I was in anguish, right after reading Lighting Fires, by Randy Clark. It was a powerful, stirring account of a man, fallen as he was, and used and transformed by God in the most unexpected manner. I was humbled by what Randy was put through, and encouraged by the subsequent fruits in his life and walk with God. It is a book that I encourage all believers to read if you are serious about God and being used by Him for His glory.

My spirit felt a sense of unease. On the one hand, I asked for forgiveness and re-dedicated myself to God to use in any manner as He deems fit; on the other hand, the moment I have done so, I was suddenly confronted with several challenges. Anger welled up within me in the early hours of yesterday, right up to the doorsteps leading to the Sanctuary where Sunday Service was in progress. I was a miserable person. But the strange thing was that it didn't rob me of receiving the word that was spoken and the touch of the Holy Spirit right at the altar. I know God is preparing me for a revival in a special way. His timing for me to finish reading the book in 2 days was simply perfect.

I have relooked at my life and was immediately dissatisfied with the way I am living it. I ought to be happy as I am serving in Sunday School reaching out to kids, am serving as a volunteer with the Singapore Association for the Deaf reaching out to deaf & hearing persons alike, have seen much success in my work, and am spending good & quality time with God and my family, but the truth remains - I wasn't happy.

I was angry with myself that in some ways, God was not receiving all the glory due. I was frustrated, wondering how I could attribute my strengths and success to God in a coming secular public forum about deafness where I am an invited speaker. I thought of quitting the forum - if God cannot be glorified and His provisions publicly acknowledged, I don't think I want to have anything to do with it. My achievements in life, despite my physical weaknesses, wouldn't have been possible without God. On the other hand, it's an opportunity to let people know about this ordinary person, and invite them to find out more about how God has made this life extraordinary. May God grant me the strength and wisdom to do it rightly.

I was also angry with myself for not doing more for my peers in church. I have felt a burden for a few couples in their late 30s/early 40s, to reach out to them and encourage them to walk closely with the Lord. I cried at the altar yesterday and I know it's for my friends. I was at a loss as to how to broach this topic with them, since it is such a sensitive topic. Nobody likes to be told that they are lukewarm in their walk with the Lord, especially if they have been Christians much longer than I have. I have tried inviting them to join the Home Cell Fellowship but was rejected.
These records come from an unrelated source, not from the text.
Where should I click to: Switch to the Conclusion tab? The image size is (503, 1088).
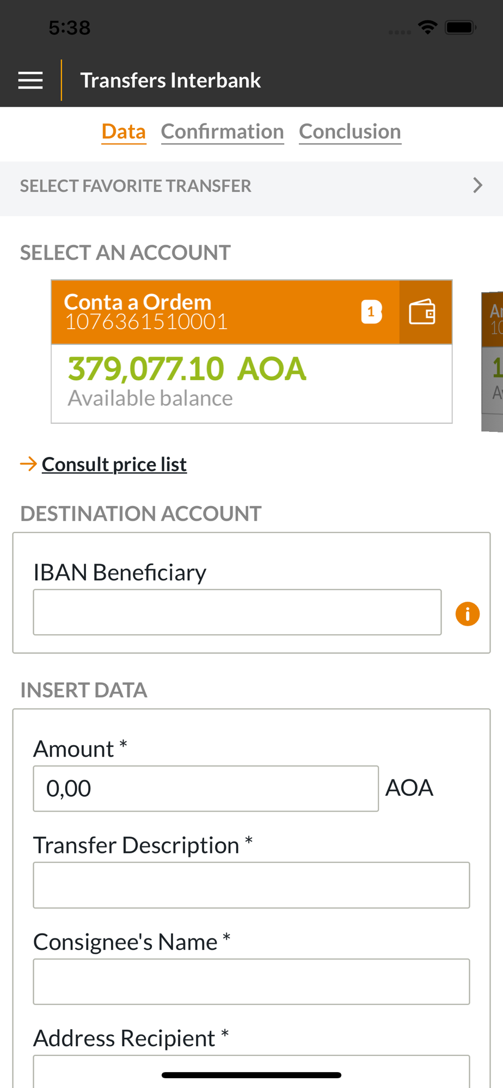tap(350, 132)
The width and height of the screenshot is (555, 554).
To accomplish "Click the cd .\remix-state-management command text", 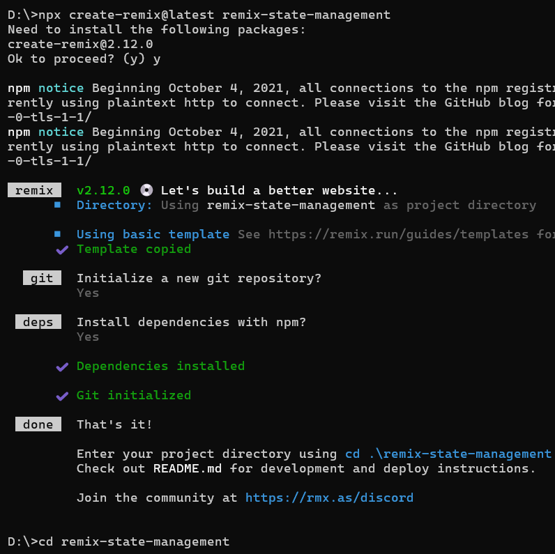I will tap(448, 454).
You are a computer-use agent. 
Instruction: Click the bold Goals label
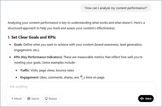18,45
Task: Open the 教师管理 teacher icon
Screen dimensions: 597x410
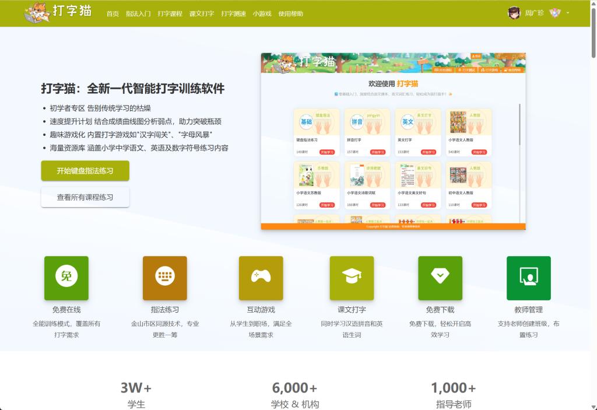Action: tap(528, 278)
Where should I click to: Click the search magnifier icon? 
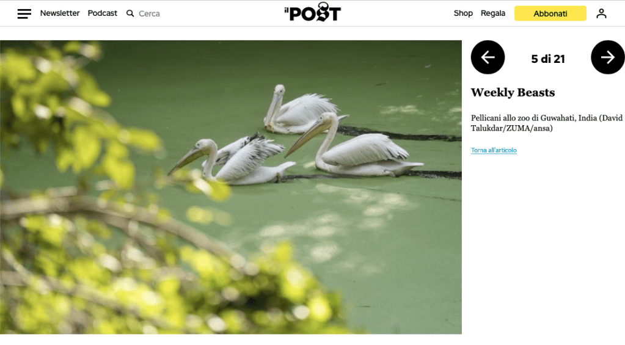tap(130, 13)
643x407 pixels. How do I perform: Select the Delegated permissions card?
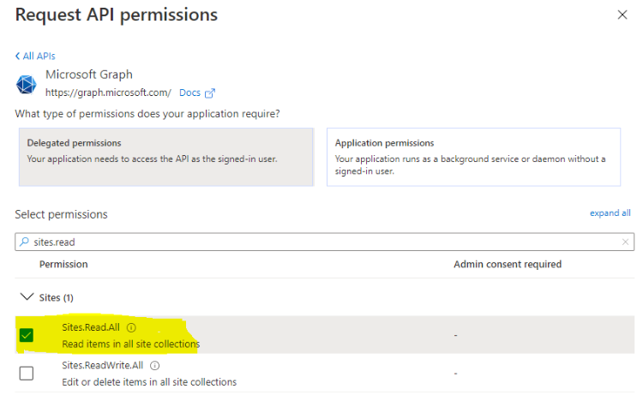[x=166, y=157]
I have invited them to try teaching at Sunday School or serving in some ways in church, but to no avail. If God has touched me, what am I doing for my peers to help them rediscover the passion in their relationship with our Lord Jesus Christ? Help me, God.
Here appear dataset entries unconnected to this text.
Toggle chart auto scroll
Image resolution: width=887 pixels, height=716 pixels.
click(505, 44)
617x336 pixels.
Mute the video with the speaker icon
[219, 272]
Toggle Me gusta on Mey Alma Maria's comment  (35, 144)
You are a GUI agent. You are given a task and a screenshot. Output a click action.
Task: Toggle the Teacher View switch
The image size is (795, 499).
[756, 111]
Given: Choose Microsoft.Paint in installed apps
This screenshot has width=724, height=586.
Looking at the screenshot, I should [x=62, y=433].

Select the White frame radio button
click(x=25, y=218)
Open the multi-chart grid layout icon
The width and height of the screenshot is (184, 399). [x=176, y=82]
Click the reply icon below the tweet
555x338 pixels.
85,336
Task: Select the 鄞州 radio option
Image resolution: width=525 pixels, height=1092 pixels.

I also struggled with loving a much-respected family member. I ought to love him with the love of God, who love me despite my own sins and shortcomings. Yet, for a moment, I was so angry and disappointed that I felt like giving up. I thank God for not letting that happen. I laid hands on that person and prayed for him. I know God wants me to love him, whatever the costs.

God has just begun with me. I know He will show me the cost of following Him. Walking with God can be lonely, frustrating, and full of heartache. I am beginning to understand how terrible it was for the Lord during his earthly ministry. He experienced all manners of rejection, hate, and disappointment, despite doing all He could for people, despite being obedient to God. What am I to expect, if I want God's will to unfold in my life? I could always go for the bed of roses but having experienced God so intimately on many occasions, I can only say that I have no confidence in the flesh, and I will still choose Jesus any day, any time. Like the apostle Paul, I have a thorn in my flesh, which in my case is my being deaf, but God's grace is ever sufficient for me, and His strength is made perfect in my weakness.